More than 850,000 artIfacts and biofacts
Thanks to archaeological digs undertaken by the City of Montréal in Old Montréal since the eighties, particularly on the sites that are part of the Pointe-à-Callière Museum today, the Museum has been able to assemble a rich collection that includes several hundred thousand objects and fragments from which the Museum can reconstittue the history of Montréal in its exhibitions.
As a result and over the years, the Museum has taken possession of archaeological collections discovered on digs on our own properties, namely 214 Place D’Youville, the birthplace of Montréal. The objects found there have allowed to document the different periods of occupation of the site, from the Ville-Marie Fort era and the Callière's Residence and subsequent times.
The archaeological reconstituted so far illustrate all the periods of occupation of the area including:
- The Prehistoric Aboriginal period (4,000 years ago up to the arrival of the first Europeans);
- The Aboriginal/European period of the 16th Century;
- The New France period from the 17th Century to the mid 18th Century;
- The British period from the mid 18th Century to the mid 19th Century;
- The contemporary period (North-American, Canadian, Québec from the 19th Century through the 20th Century.
The collections are made up Aboriginal articles, objects exchanged and at treaties, domestic and industrial articles as well as bone fragments, shells and various samples. Fabricated in North America, Europe (France, England, Ireland, Scotland, Germany, Holland, Italy, Spain) and even Asia (China and Japan, and used in Montréal, these objects allow to reconstitute the different aspects of the daily lives of Montréalers through the ages (diet, health, hygiene, transportation, clothing, cults and rituals, games and entertainment, methods of communications, architecture, commerce and more.)

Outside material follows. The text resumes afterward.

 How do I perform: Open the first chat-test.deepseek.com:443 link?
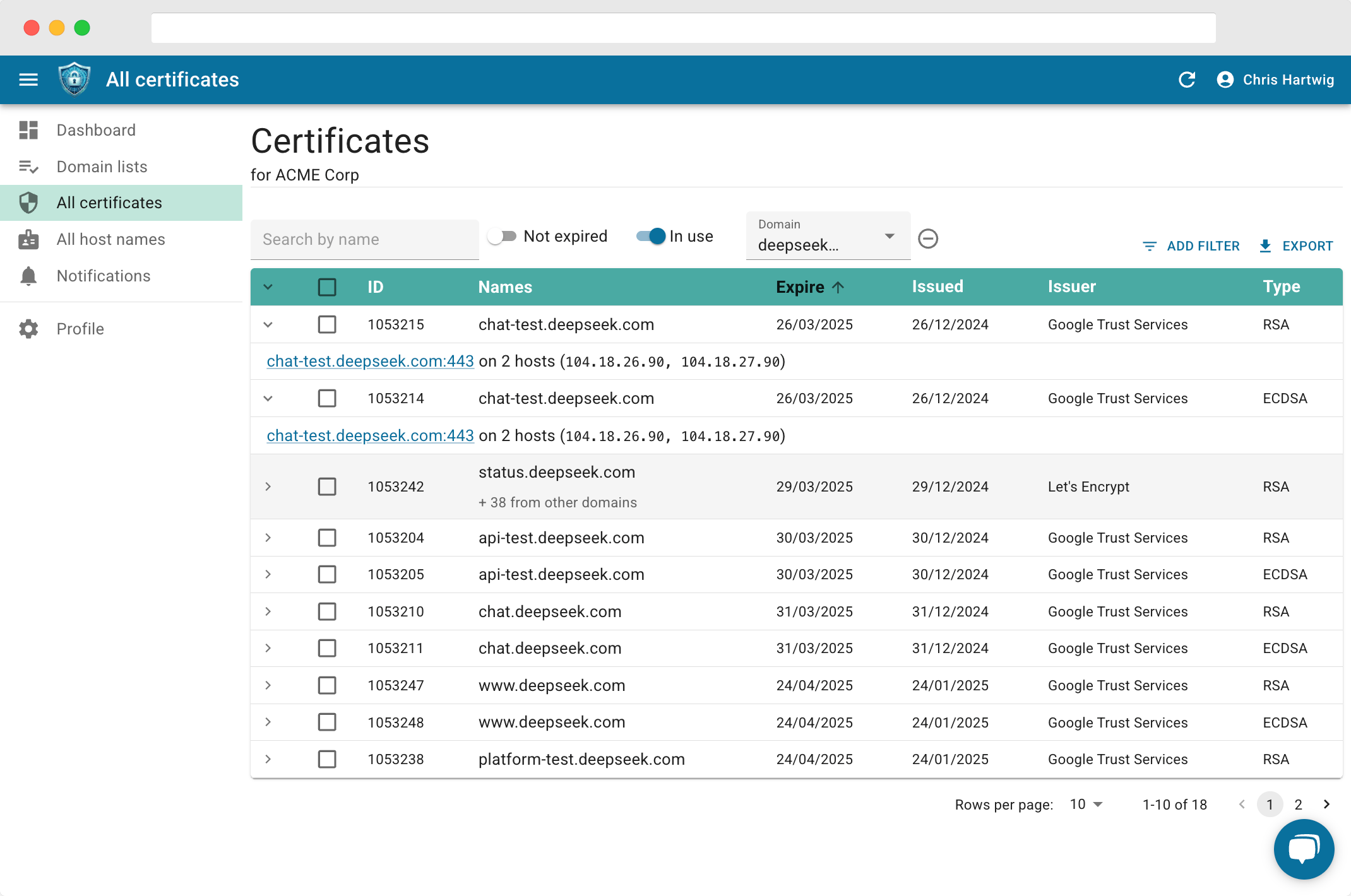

Some parts of the archaeological collections are displayed in rooms in the Museum and particularly in the Where Montréal Was Born exhibit located in the ruins. The archaeological collections also include vestiges of furniture from three important Old Montréal buildings: Maison Du-Calvet (460 objects from the 18th and 19th Centuries, Mariners’ House (more than 5,000 artefacts, the majority from the period 1760 to 1780) and, finally, St. Ann’s Market and the United Parliament of Canada with an important collection comprising more than 500,000 artIfacts dating from 1820 to 1900.